Collected data

• • • • • • •

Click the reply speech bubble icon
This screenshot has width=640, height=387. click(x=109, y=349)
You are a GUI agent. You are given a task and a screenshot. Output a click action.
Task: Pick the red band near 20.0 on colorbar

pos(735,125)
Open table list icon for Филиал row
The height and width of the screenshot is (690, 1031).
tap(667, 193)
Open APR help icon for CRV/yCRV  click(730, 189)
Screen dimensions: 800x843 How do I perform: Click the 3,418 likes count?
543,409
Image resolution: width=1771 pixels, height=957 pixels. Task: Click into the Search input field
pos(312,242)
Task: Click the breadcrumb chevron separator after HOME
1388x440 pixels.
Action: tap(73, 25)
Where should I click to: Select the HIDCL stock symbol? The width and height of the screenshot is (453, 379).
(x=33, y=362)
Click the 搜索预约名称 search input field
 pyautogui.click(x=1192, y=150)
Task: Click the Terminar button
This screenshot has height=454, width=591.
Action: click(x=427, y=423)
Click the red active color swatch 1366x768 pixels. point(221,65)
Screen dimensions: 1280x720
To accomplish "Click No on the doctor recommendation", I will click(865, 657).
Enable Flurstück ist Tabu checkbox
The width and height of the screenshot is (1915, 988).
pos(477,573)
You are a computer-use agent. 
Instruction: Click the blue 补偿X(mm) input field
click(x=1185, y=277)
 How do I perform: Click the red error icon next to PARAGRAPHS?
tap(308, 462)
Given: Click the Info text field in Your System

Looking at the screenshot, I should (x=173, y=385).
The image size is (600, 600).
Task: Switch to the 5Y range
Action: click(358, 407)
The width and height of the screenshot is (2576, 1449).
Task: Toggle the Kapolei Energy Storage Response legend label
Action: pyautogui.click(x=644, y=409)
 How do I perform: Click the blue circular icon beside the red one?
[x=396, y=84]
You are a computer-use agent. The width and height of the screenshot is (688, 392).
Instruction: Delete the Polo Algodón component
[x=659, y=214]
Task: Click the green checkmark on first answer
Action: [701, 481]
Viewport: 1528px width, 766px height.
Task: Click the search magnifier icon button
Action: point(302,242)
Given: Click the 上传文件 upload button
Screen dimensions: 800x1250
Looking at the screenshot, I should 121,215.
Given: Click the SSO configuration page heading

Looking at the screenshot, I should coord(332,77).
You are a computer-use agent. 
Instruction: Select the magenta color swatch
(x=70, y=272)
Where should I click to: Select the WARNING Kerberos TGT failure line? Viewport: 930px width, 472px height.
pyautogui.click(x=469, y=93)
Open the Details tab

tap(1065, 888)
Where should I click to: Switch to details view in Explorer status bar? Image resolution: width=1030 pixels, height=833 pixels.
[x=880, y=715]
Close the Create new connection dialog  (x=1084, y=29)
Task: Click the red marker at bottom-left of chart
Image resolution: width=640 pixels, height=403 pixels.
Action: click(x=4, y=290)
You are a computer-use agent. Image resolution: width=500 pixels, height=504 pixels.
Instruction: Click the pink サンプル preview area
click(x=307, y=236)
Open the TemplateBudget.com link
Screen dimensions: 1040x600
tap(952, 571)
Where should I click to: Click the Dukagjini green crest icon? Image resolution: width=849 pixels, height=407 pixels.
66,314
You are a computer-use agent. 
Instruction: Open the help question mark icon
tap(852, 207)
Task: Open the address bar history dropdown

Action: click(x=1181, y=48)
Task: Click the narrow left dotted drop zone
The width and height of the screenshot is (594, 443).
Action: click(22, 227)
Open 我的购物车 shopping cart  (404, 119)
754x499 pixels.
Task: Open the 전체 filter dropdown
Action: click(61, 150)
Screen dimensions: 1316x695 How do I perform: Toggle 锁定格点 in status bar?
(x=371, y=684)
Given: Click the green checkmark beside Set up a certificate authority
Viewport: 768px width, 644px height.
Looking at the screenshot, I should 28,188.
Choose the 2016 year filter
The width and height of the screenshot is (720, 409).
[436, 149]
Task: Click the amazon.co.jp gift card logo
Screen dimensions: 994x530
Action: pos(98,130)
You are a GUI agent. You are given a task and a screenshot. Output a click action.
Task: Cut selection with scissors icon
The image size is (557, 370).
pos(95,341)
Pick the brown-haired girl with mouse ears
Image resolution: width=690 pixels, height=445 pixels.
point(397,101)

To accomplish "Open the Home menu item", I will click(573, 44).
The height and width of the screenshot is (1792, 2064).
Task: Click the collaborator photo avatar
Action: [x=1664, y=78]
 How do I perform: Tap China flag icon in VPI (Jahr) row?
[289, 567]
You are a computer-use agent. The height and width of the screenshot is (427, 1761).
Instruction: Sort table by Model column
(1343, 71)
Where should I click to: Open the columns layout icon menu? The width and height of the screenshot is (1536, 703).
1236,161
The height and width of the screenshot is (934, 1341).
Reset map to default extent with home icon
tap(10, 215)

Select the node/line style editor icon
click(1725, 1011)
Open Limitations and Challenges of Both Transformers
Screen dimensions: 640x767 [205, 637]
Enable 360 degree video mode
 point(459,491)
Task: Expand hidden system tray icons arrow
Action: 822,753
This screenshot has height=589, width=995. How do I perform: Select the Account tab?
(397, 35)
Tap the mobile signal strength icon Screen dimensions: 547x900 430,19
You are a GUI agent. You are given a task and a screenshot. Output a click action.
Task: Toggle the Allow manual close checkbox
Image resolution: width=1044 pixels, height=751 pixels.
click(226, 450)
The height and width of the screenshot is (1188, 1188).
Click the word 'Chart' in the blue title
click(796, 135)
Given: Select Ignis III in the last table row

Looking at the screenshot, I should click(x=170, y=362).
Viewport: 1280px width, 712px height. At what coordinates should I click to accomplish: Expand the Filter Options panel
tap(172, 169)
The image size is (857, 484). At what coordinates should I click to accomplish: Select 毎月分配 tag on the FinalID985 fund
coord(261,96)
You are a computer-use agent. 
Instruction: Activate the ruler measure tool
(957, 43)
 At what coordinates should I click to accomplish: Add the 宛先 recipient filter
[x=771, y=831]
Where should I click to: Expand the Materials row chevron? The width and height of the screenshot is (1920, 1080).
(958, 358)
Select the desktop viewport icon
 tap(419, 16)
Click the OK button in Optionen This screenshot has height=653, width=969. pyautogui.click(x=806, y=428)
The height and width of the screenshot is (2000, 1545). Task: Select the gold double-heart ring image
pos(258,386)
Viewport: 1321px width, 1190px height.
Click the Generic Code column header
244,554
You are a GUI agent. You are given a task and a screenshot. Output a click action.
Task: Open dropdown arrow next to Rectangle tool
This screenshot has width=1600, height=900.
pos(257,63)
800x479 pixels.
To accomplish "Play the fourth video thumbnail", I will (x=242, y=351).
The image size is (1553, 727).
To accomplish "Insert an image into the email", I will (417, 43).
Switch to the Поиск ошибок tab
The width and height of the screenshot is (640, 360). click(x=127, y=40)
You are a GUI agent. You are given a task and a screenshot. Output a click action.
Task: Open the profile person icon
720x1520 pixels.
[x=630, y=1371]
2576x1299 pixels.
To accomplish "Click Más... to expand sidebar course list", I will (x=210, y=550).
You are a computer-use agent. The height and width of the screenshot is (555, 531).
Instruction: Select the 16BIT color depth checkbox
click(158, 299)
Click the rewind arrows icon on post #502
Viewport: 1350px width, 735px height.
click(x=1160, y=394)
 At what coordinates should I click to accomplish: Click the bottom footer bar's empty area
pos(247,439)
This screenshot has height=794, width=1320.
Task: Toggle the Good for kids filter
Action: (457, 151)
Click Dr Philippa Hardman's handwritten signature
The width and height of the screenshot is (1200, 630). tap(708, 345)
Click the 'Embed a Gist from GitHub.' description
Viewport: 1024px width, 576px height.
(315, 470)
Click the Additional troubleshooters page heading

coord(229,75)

• • • • • • •

• [Directions]: The full set of entries should be copied out exactly as given.

• [The answer]:
Click the reply speech bubble icon
This screenshot has width=640, height=387. click(x=109, y=349)
You are a GUI agent. You are given a task and a screenshot. Output a click action.
Task: Pick the red band near 20.0 on colorbar

pos(735,125)
Open table list icon for Филиал row
The height and width of the screenshot is (690, 1031).
tap(667, 193)
Open APR help icon for CRV/yCRV  click(730, 189)
Screen dimensions: 800x843 How do I perform: Click the 3,418 likes count?
543,409
Image resolution: width=1771 pixels, height=957 pixels. Task: Click into the Search input field
pos(312,242)
Task: Click the breadcrumb chevron separator after HOME
1388x440 pixels.
Action: tap(73, 25)
Where should I click to: Select the HIDCL stock symbol? The width and height of the screenshot is (453, 379).
(x=33, y=362)
Click the 搜索预约名称 search input field
 pyautogui.click(x=1192, y=150)
Task: Click the Terminar button
This screenshot has height=454, width=591.
Action: click(x=427, y=423)
Click the red active color swatch 1366x768 pixels. point(221,65)
Screen dimensions: 1280x720
To accomplish "Click No on the doctor recommendation", I will click(865, 657).
Enable Flurstück ist Tabu checkbox
The width and height of the screenshot is (1915, 988).
pos(477,573)
You are a computer-use agent. 
Instruction: Click the blue 补偿X(mm) input field
click(x=1185, y=277)
 How do I perform: Click the red error icon next to PARAGRAPHS?
tap(308, 462)
Given: Click the Info text field in Your System

Looking at the screenshot, I should (x=173, y=385).
The image size is (600, 600).
Task: Switch to the 5Y range
Action: click(358, 407)
The width and height of the screenshot is (2576, 1449).
Task: Toggle the Kapolei Energy Storage Response legend label
Action: pyautogui.click(x=644, y=409)
 How do I perform: Click the blue circular icon beside the red one?
[x=396, y=84]
You are a computer-use agent. The width and height of the screenshot is (688, 392).
Instruction: Delete the Polo Algodón component
[x=659, y=214]
Task: Click the green checkmark on first answer
Action: [701, 481]
Viewport: 1528px width, 766px height.
Task: Click the search magnifier icon button
Action: point(302,242)
Given: Click the 上传文件 upload button
Screen dimensions: 800x1250
Looking at the screenshot, I should 121,215.
Given: Click the SSO configuration page heading

Looking at the screenshot, I should coord(332,77).
You are a computer-use agent. 
Instruction: Select the magenta color swatch
(x=70, y=272)
Where should I click to: Select the WARNING Kerberos TGT failure line? Viewport: 930px width, 472px height.
pyautogui.click(x=469, y=93)
Open the Details tab

tap(1065, 888)
Where should I click to: Switch to details view in Explorer status bar? Image resolution: width=1030 pixels, height=833 pixels.
[x=880, y=715]
Close the Create new connection dialog  (x=1084, y=29)
Task: Click the red marker at bottom-left of chart
Image resolution: width=640 pixels, height=403 pixels.
Action: click(x=4, y=290)
You are a computer-use agent. Image resolution: width=500 pixels, height=504 pixels.
Instruction: Click the pink サンプル preview area
click(x=307, y=236)
Open the TemplateBudget.com link
Screen dimensions: 1040x600
tap(952, 571)
Where should I click to: Click the Dukagjini green crest icon? Image resolution: width=849 pixels, height=407 pixels.
66,314
You are a computer-use agent. 
Instruction: Open the help question mark icon
tap(852, 207)
Task: Open the address bar history dropdown

Action: click(x=1181, y=48)
Task: Click the narrow left dotted drop zone
The width and height of the screenshot is (594, 443).
Action: click(22, 227)
Open 我的购物车 shopping cart  (404, 119)
754x499 pixels.
Task: Open the 전체 filter dropdown
Action: click(61, 150)
Screen dimensions: 1316x695 How do I perform: Toggle 锁定格点 in status bar?
(x=371, y=684)
Given: Click the green checkmark beside Set up a certificate authority
Viewport: 768px width, 644px height.
Looking at the screenshot, I should 28,188.
Choose the 2016 year filter
The width and height of the screenshot is (720, 409).
[436, 149]
Task: Click the amazon.co.jp gift card logo
Screen dimensions: 994x530
Action: pos(98,130)
You are a GUI agent. You are given a task and a screenshot. Output a click action.
Task: Cut selection with scissors icon
The image size is (557, 370).
pos(95,341)
Pick the brown-haired girl with mouse ears
Image resolution: width=690 pixels, height=445 pixels.
point(397,101)

To accomplish "Open the Home menu item", I will click(573, 44).
The height and width of the screenshot is (1792, 2064).
Task: Click the collaborator photo avatar
Action: [x=1664, y=78]
 How do I perform: Tap China flag icon in VPI (Jahr) row?
[289, 567]
You are a computer-use agent. The height and width of the screenshot is (427, 1761).
Instruction: Sort table by Model column
(1343, 71)
Where should I click to: Open the columns layout icon menu? The width and height of the screenshot is (1536, 703).
1236,161
The height and width of the screenshot is (934, 1341).
Reset map to default extent with home icon
tap(10, 215)

Select the node/line style editor icon
click(1725, 1011)
Open Limitations and Challenges of Both Transformers
Screen dimensions: 640x767 [205, 637]
Enable 360 degree video mode
 point(459,491)
Task: Expand hidden system tray icons arrow
Action: 822,753
This screenshot has height=589, width=995. How do I perform: Select the Account tab?
(397, 35)
Tap the mobile signal strength icon Screen dimensions: 547x900 430,19
You are a GUI agent. You are given a task and a screenshot. Output a click action.
Task: Toggle the Allow manual close checkbox
Image resolution: width=1044 pixels, height=751 pixels.
click(226, 450)
The height and width of the screenshot is (1188, 1188).
Click the word 'Chart' in the blue title
click(796, 135)
Given: Select Ignis III in the last table row

Looking at the screenshot, I should click(x=170, y=362).
Viewport: 1280px width, 712px height. At what coordinates should I click to accomplish: Expand the Filter Options panel
tap(172, 169)
The image size is (857, 484). At what coordinates should I click to accomplish: Select 毎月分配 tag on the FinalID985 fund
coord(261,96)
You are a computer-use agent. 
Instruction: Activate the ruler measure tool
(957, 43)
 At what coordinates should I click to accomplish: Add the 宛先 recipient filter
[x=771, y=831]
Where should I click to: Expand the Materials row chevron? The width and height of the screenshot is (1920, 1080).
(958, 358)
Select the desktop viewport icon
 tap(419, 16)
Click the OK button in Optionen This screenshot has height=653, width=969. pyautogui.click(x=806, y=428)
The height and width of the screenshot is (2000, 1545). Task: Select the gold double-heart ring image
pos(258,386)
Viewport: 1321px width, 1190px height.
Click the Generic Code column header
244,554
You are a GUI agent. You are given a task and a screenshot. Output a click action.
Task: Open dropdown arrow next to Rectangle tool
This screenshot has width=1600, height=900.
pos(257,63)
800x479 pixels.
To accomplish "Play the fourth video thumbnail", I will (x=242, y=351).
The image size is (1553, 727).
To accomplish "Insert an image into the email", I will (417, 43).
Switch to the Поиск ошибок tab
The width and height of the screenshot is (640, 360). click(x=127, y=40)
You are a GUI agent. You are given a task and a screenshot. Output a click action.
Task: Open the profile person icon
720x1520 pixels.
[x=630, y=1371]
2576x1299 pixels.
To accomplish "Click Más... to expand sidebar course list", I will (x=210, y=550).
You are a computer-use agent. The height and width of the screenshot is (555, 531).
Instruction: Select the 16BIT color depth checkbox
click(158, 299)
Click the rewind arrows icon on post #502
Viewport: 1350px width, 735px height.
click(x=1160, y=394)
 At what coordinates should I click to accomplish: Click the bottom footer bar's empty area
pos(247,439)
This screenshot has height=794, width=1320.
Task: Toggle the Good for kids filter
Action: (457, 151)
Click Dr Philippa Hardman's handwritten signature
The width and height of the screenshot is (1200, 630). tap(708, 345)
Click the 'Embed a Gist from GitHub.' description
Viewport: 1024px width, 576px height.
(315, 470)
Click the Additional troubleshooters page heading

coord(229,75)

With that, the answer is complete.